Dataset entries
╔══

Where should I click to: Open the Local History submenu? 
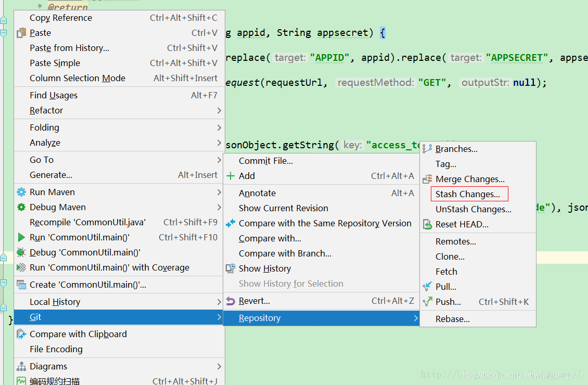point(55,302)
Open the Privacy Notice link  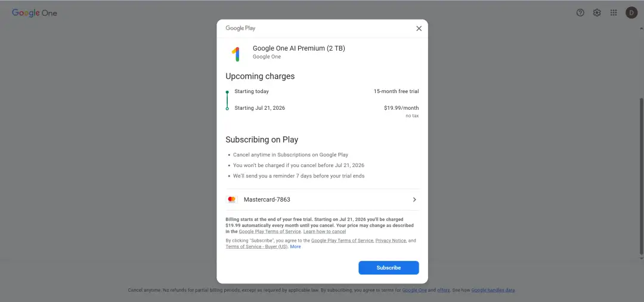(x=391, y=241)
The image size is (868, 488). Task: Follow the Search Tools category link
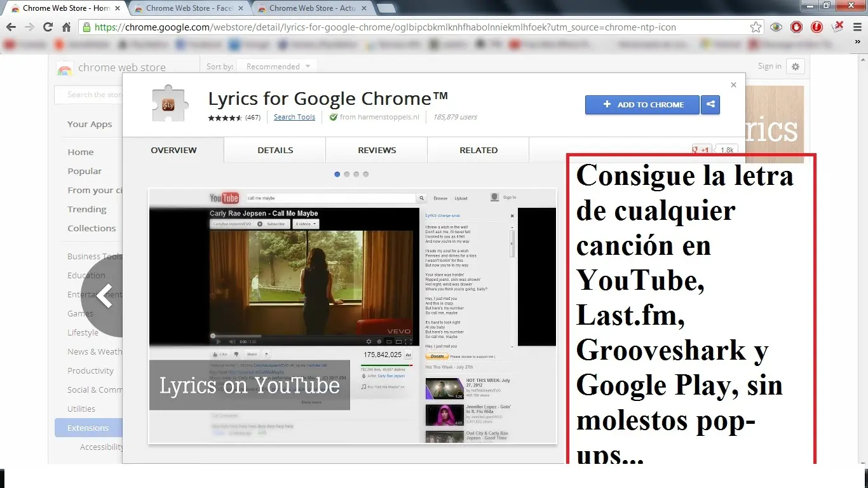point(294,117)
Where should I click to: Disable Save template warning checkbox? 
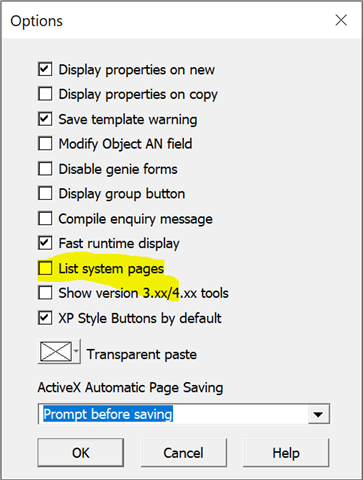[45, 119]
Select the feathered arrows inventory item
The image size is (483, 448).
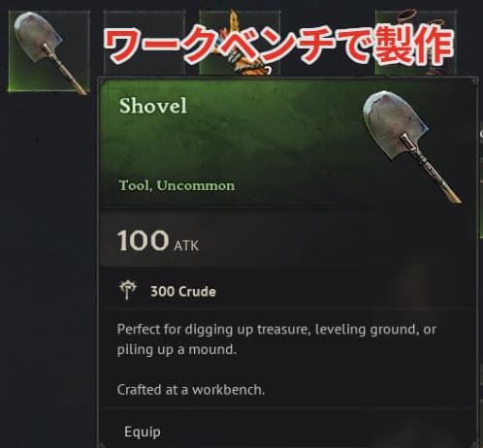[x=240, y=44]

╚══

Nothing but the lines from the one that holds "The image size is (868, 488)." through the end of the data should appear, written out exactly, without pictures.

The image size is (868, 488). Task: Follow the Search Tools category link
point(294,117)
Where should I click to: Disable Save template warning checkbox? 
[45, 119]
Select the feathered arrows inventory item
The image size is (483, 448).
[x=240, y=44]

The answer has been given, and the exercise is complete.